*About this task*. Please copy, exactly as they appear below, the lines from the one containing "This screenshot has width=1080, height=607." through the one containing "Switch to graph".

*Supplied data*.
[Start of section]

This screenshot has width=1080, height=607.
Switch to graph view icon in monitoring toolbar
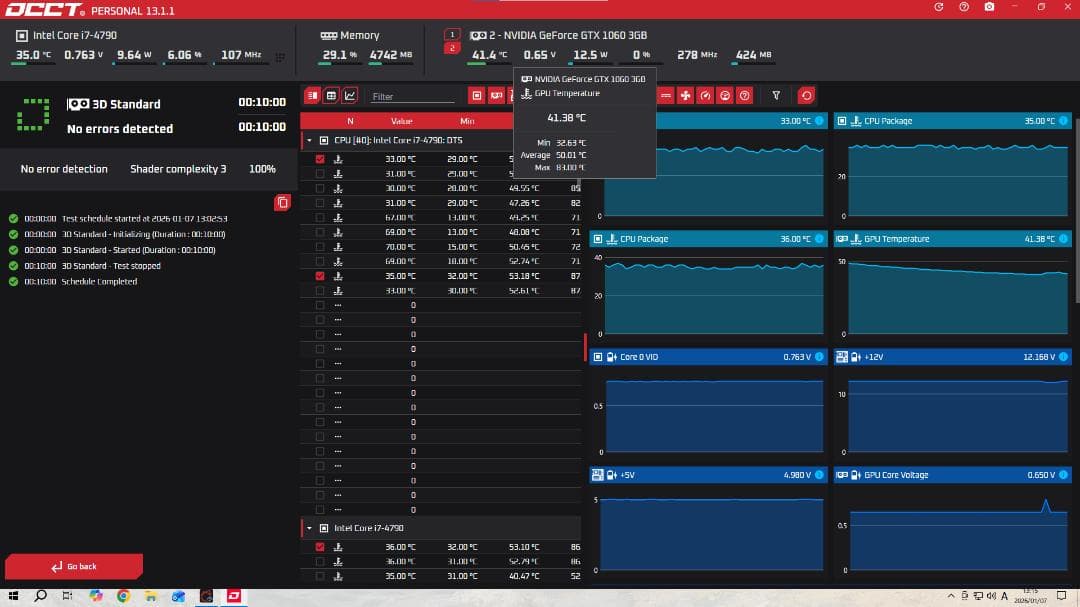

[End of section]
[Start of section]

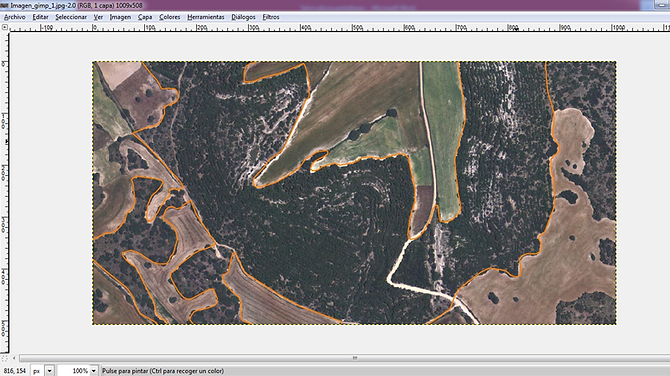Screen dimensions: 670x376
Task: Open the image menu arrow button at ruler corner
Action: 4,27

[End of section]
[Start of section]

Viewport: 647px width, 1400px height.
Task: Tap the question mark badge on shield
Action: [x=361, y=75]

[End of section]

*Answer box*.
This screenshot has width=1080, height=607.
Switch to graph view icon in monitoring toolbar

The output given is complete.